Estratto della pagina:
--- --- ---

Il sito specializzato in questioni aeronautiche The Aviationist, qualche giorno fa, ha lanciato un sondaggio via Twitter. Il quesito era: “Voi pensate che l’abbattimento del Su24 russo da parte degli F16 turchi sia stata un’azione legittima o un’aggressione?”. Al momento della stesura di questo pezzo i voti danno l’ipotesi dell’aggressione in testa con il 54 per cento. È una divisione su cui esperti internazionali si stanno esprimendo in questi giorni, e a cui è appeso il futuro dei rapporti tra Turchia e Russia, ai minimi storici dopo decenni di neo partnership economica e commerciale.

--- --- ---

Cosa serve:
Riprendi l'articolo sull'abbattimento del Su24 russo dopo la sua ultima frase e scrivi il paragrafo che segue.

--- --- ---

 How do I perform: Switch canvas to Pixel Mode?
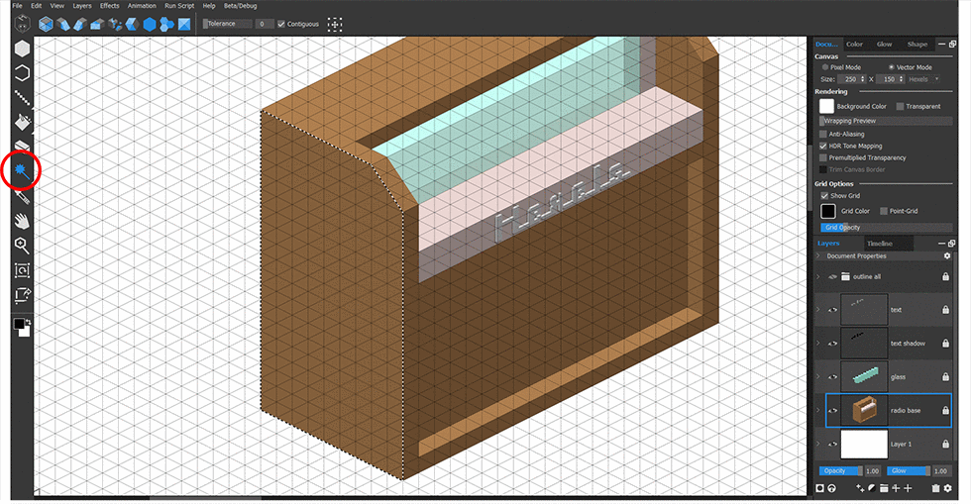(825, 67)
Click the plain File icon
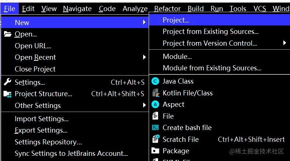The width and height of the screenshot is (290, 161). tap(156, 116)
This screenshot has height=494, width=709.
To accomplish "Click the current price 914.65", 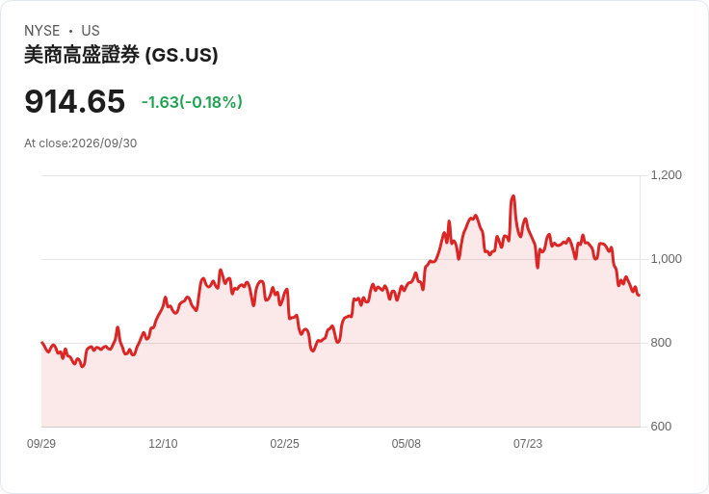I will (74, 101).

--- --- ---

Risultato del compito:
LE POSIZIONI DEI LEADER
La questione si inquadra in un contesto politico particolare, perché sia in Turchia che in Russia i leader politici hanno costruito il proprio consenso grazie a una retorica forte, nazionalistica, molto legata ai trionfali passati dei propri paesi (l’impero ottomano e quello russo) e continuamente spinta da attività di propaganda. “La Turchia non perderà il sonno per le parole dure di Mosca”, ha scritto in un editoriale su Al Jazeera Alexsander Nekrassov, un ex consigliere del Cremlino, “perché i rischi superano i benefici”. Tuttavia “le personalità e gli stili politici dei due presidenti sembrano rispecchiare l’un l’altro”, hanno spiegato gli analisti Fiona Hill e Kemal Kirişci della Brookings Institution e queste somiglianze “sono ormai entrate in gioco in modo drammatico”. Per questo è difficile trovare nelle posizioni di Recep Tayyip Erdogan e Vladimir Putin lati morbidi, almeno nella formalità delle dichiarazioni: il guaio, secondo i due ricercatori, è che le conseguenze della vicenda passeranno presto dalla ribalta pubblica “verso l’arena segreta”, e il proxy potrebbe essere il teatro siriano, dove i turchi potrebbero aumentare il sostegno alle fazioni “amiche” dei ribelli (senza badare troppo alla matrice islamista dei vari movimenti armati), mentre Mosca continuerà a colpirli. Circostanza questa che giocherebbe a favore di entrambi i malanni siriani, il regime e lo Stato islamico. Della stessa opinione sono Henri Barkey e William Pomeranz del Woodrow Wilson International Center, che in un editoriale per la Cnn hanno scritto che l’abbattimento del jet russo avrà un solo vincitore: Bashar al-Assad.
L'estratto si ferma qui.